Текст книги "Русское: Реверберации"
Автор книги: Никита Елисеев
Жанр: Русская классика, Классика
Возрастные ограничения: +16
сообщить о неприемлемом содержимом
Текущая страница: 2 (всего у книги 29 страниц) [доступный отрывок для чтения: 10 страниц]
Лейтенанта Зотова ничего не останавливает. Разве что немного притормаживает личная симпатия к несчастному пожилому интеллигенту-окруженцу. Его вышибает всего одно слово: «Царицын» вместо «Сталинград». И не одна социальная дезориентация поколения Солженицына, Павла Когана, Бориса Слуцкого, Михаила Кульчицкого, Давида Самойлова тому виной. Тому виной обстановка, в которую попал лейтенант Зотов. Он ведь постоянно на грани нервного срыва. Он тяжело работает, недосыпает, он окружен бестолковщиной, воровством, постоянными ЧП, он знает, что оккупанты уже готовы к штурму столицы его родины – как тут не превысить меру бдительности?
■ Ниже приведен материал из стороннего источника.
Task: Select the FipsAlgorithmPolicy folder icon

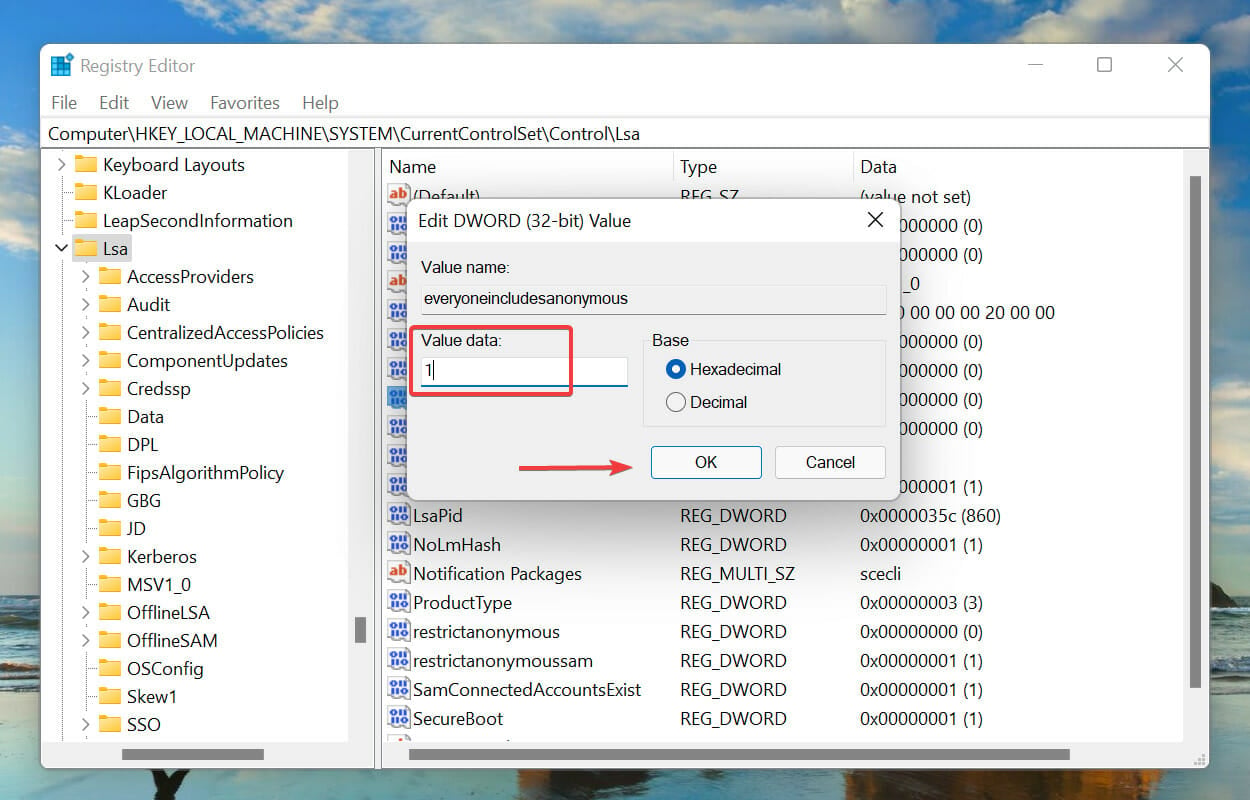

Вернемся к «Групповому портрету…». Молодой русский эмигрант находится совсем не в таком положении, как лейтенант Зотов. Война идет далеко. Он знает о ней, но в ней не живет. Тем не менее и он, заподозрив господина Шу в шпионаже в пользу (фактически уже разгромленной) Германии, готов написать донос в компетентные органы. Если бы дело происходило не во время войны, а после нее – попросились бы пальцы молодого антифашистского эмигранта к перу, а перо к бумаге? Нет, конечно. Выслушал бы чушь про освободителей Европы – нацистов, пожал бы плечами и ушел домой.
А теперь продолжим ситуацию, продлим ее, домыслим… Что было бы, если бы повествователь «Группового портрета…» был бы потемпераментнее? Написал бы донос в ФБР и отослал? Да ничего бы не было. Вызвали бы господина Шу (если бы нашли), поговорили, вздохнули: «Ну что ж… есть и такое мнение…» И господин Шу спокойно бы пошел дальше беседовать про освобождение Европы от жидов и большевиков немецкой армией.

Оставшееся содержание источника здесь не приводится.